Light Guide Film: Light guide film is created through strategically placed, and numbered “dimples” or indents that gather light from LED’s and then diffuse, direct and transport that light to certain locations creating uniform lighting and eliminating hot spots.
Fiber Optics: A fiber optic backlight is created with two or more layers of woven fiber-optic cloth to form a light-emitting area. The fibers coming off one end are then bundled into a circular bezel that captures one or more LED light sources. Because Fiber Optics uses LED’s for its light source the life for this method can be 50,000 hours. Fiber Optics are not affected by extremes in humidity (0% to 100%) or temperature (-40 to +85 deg. C) which make them perfect for harsh environments.
Electroluminescent or (EL) Lamps: These offer a lower cost and additional design flexibility when compared with fiber optics. The color of the light emitted from an EL lamp can vary depending on the phosphors. Common colors are blue/green and yellow/green, white, blue and orange. EL lamps do have drawbacks as they have a half-life of approximately 3000–8000 hours and once they reach their half-life the brightness starts to fade rapidly. They are also difficult to see in daylight and additional electronics are necessary to “drive” EL lamps.
ECI TAKES YOUR IDEAS AND BRINGS THEM TO LIFE.
OUR EXPERIENCED TEAM UTILIZES MATERIALS AND TECHNIQUES THAT ARE BEST SUITED FOR YOUR APPLICATION AND AESTHETIC REQUIREMENTS. WE CONTINUALLY TEST NEW MATERIALS, PRODUCTS AND INKS IN A VARIETY OF APPLICATIONS TO CONSISTENTLY OFFER THE HIGHEST QUALITY OPTIONS FOR YOU.
Abuse Resistant ECI "Armor Switch" for Ruggedized Membrane Switches
This is a proprietary design that ECI uses when designing for high use and potentially abusive environments. It can increase the life of the overlay by 20x and the switch by 30x as well as enhancing the tactile feel of the keys. The attributes of ECI’s “Armor Switch” make it a good choice for military components and equipment, agricultural equipment, construction equipment and any other product that may be in an environment that can be abusive in nature. The added cost in the design and materials of the “Armor Switch” is minimal when compared to the advantages. If your product needs to be more robust than normal, ECI’s “Armor Switch” is the answer.
PCB Based Membrane Switches
If your design calls for many components, the need for vias, through hole components, different types of interconnections or the stability that a rigid board gives, then ECI can design a PCB based keypad. PCB’s can be single or multi layered and can include mounting hardware and different types of plating. PCB based designs are ideal when LCD’s or Vacuum fluorescent displays are included in the final assembly.

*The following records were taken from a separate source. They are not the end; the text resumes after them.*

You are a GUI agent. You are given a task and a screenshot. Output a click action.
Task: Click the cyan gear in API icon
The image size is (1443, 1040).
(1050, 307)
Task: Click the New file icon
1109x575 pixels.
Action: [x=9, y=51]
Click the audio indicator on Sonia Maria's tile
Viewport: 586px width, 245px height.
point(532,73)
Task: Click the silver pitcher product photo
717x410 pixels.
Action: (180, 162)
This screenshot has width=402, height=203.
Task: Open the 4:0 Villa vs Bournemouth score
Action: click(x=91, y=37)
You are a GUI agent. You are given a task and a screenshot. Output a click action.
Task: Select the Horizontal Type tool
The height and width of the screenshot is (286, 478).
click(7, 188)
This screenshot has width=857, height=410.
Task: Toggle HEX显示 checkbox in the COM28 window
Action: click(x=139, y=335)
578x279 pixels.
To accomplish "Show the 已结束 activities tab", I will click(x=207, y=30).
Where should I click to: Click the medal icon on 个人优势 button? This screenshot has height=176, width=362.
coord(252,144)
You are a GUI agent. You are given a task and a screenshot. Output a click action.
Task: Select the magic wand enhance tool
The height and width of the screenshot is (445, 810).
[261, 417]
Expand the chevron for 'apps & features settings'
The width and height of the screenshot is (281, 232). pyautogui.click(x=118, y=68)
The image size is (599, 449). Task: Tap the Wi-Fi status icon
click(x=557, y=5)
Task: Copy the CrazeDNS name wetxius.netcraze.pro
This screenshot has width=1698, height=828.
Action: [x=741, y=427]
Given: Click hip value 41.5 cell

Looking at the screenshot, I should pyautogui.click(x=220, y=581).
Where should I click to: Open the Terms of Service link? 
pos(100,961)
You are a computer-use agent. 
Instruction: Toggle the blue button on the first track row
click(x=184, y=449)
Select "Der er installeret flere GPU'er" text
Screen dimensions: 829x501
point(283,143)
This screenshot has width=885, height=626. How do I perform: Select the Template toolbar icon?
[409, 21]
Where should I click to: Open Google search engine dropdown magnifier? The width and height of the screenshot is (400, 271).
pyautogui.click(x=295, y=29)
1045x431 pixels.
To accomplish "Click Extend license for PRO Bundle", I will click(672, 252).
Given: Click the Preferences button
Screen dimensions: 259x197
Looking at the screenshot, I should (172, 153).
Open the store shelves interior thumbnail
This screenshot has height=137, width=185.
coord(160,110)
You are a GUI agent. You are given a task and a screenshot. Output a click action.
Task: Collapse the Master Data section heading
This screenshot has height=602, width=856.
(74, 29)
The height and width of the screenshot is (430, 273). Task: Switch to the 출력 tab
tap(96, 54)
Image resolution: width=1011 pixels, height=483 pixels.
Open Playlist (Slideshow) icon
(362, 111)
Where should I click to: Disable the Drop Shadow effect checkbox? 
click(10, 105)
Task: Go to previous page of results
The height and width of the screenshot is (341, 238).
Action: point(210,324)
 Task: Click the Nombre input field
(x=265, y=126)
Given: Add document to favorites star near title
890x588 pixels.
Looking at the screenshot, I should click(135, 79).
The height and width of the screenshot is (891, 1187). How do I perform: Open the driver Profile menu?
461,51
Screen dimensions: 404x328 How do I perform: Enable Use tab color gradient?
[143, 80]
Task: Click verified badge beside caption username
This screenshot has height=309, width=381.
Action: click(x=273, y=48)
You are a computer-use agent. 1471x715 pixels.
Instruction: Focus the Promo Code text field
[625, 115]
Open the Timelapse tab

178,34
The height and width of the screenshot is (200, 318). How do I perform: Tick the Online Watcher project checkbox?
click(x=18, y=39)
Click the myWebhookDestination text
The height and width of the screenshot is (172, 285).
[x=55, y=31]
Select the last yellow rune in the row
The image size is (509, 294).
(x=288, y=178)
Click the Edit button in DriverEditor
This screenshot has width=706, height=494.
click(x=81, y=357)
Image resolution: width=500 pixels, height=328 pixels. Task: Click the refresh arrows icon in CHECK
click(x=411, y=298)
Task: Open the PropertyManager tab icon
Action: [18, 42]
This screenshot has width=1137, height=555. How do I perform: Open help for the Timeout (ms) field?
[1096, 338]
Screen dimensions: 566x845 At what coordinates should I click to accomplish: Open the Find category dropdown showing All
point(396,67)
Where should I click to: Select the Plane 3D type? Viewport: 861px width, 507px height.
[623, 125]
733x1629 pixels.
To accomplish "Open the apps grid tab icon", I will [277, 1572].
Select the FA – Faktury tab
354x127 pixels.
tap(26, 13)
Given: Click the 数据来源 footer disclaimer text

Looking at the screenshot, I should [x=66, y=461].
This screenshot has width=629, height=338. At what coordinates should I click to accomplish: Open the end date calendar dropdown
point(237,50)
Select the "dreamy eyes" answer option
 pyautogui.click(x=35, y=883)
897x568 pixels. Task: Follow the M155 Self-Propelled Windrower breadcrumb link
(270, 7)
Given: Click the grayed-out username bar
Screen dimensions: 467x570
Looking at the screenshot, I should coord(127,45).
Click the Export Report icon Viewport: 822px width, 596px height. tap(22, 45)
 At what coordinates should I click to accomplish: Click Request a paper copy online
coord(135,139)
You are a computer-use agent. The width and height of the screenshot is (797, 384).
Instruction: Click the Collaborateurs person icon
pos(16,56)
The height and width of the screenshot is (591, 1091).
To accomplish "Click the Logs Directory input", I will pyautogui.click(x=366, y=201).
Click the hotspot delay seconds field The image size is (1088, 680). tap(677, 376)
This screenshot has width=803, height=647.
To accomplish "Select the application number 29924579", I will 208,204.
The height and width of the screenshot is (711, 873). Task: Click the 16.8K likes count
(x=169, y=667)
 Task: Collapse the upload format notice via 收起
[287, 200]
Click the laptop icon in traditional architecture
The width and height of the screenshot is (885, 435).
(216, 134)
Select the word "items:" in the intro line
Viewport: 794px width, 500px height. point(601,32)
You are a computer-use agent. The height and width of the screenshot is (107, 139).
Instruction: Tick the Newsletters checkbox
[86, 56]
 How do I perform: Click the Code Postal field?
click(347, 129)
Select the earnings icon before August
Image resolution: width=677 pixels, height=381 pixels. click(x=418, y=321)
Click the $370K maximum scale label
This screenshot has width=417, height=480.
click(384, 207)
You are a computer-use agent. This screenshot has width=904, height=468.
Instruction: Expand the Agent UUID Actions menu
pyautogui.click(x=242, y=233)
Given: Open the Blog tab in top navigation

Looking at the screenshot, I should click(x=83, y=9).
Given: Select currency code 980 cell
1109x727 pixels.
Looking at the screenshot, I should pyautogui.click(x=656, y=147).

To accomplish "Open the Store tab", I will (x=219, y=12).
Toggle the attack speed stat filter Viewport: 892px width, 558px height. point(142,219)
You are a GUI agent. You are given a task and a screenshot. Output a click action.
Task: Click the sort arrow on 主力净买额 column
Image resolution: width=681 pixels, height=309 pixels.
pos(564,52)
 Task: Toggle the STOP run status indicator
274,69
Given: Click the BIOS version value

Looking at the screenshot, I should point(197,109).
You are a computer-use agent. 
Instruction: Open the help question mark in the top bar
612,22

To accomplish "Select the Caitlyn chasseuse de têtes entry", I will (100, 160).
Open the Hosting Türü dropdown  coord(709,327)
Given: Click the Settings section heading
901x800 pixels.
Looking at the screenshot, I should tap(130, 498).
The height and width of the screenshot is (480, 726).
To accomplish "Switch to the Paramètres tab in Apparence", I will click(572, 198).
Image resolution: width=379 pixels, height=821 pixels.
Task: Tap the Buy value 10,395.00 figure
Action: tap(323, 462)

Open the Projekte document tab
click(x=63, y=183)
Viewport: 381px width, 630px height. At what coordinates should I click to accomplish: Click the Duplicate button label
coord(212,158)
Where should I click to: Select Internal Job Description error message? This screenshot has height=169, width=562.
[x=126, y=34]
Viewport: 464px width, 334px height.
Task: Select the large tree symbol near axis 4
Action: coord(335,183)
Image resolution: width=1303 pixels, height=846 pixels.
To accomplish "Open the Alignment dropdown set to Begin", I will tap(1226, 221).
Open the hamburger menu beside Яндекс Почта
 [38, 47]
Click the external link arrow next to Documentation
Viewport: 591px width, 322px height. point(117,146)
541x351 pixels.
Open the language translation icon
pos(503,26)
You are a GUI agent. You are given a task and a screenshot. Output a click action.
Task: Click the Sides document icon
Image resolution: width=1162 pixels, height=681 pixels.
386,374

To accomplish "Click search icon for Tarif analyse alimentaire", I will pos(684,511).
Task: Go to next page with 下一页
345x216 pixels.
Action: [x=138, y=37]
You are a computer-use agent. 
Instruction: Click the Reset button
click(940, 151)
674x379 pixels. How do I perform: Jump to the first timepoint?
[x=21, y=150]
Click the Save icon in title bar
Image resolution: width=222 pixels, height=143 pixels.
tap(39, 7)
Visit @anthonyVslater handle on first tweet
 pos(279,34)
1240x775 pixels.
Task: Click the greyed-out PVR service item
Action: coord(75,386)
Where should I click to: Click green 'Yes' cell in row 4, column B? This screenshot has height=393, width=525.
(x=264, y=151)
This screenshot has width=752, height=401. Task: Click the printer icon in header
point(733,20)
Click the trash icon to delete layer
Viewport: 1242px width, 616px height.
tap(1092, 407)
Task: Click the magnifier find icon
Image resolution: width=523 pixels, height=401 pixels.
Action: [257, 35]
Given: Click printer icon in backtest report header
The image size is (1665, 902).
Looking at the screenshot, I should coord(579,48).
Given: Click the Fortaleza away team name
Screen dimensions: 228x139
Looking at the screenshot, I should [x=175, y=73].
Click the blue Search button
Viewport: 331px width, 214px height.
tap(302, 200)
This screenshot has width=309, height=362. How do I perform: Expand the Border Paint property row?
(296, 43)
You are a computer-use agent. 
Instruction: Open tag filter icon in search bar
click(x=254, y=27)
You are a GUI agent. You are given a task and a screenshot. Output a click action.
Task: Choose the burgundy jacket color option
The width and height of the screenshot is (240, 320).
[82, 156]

FPC – Flexible Printed Circuits
FPC’s combine the best of both PET based circuits and PCB’s as they offer flexibility and solder ability. The tail, as with a PET based switch, is an integral part of the circuit which saves the cost of a ribbon cable and interconnect.
Environmentally Sealed
Membrane switches can be sealed from the environment several ways. The most common is to create a continuous “frame” around the switch that is hidden from the user by the overlay. Another method is to design the switch to be mounted from the back or bottom and include a gasket on the perimeter of the overlay.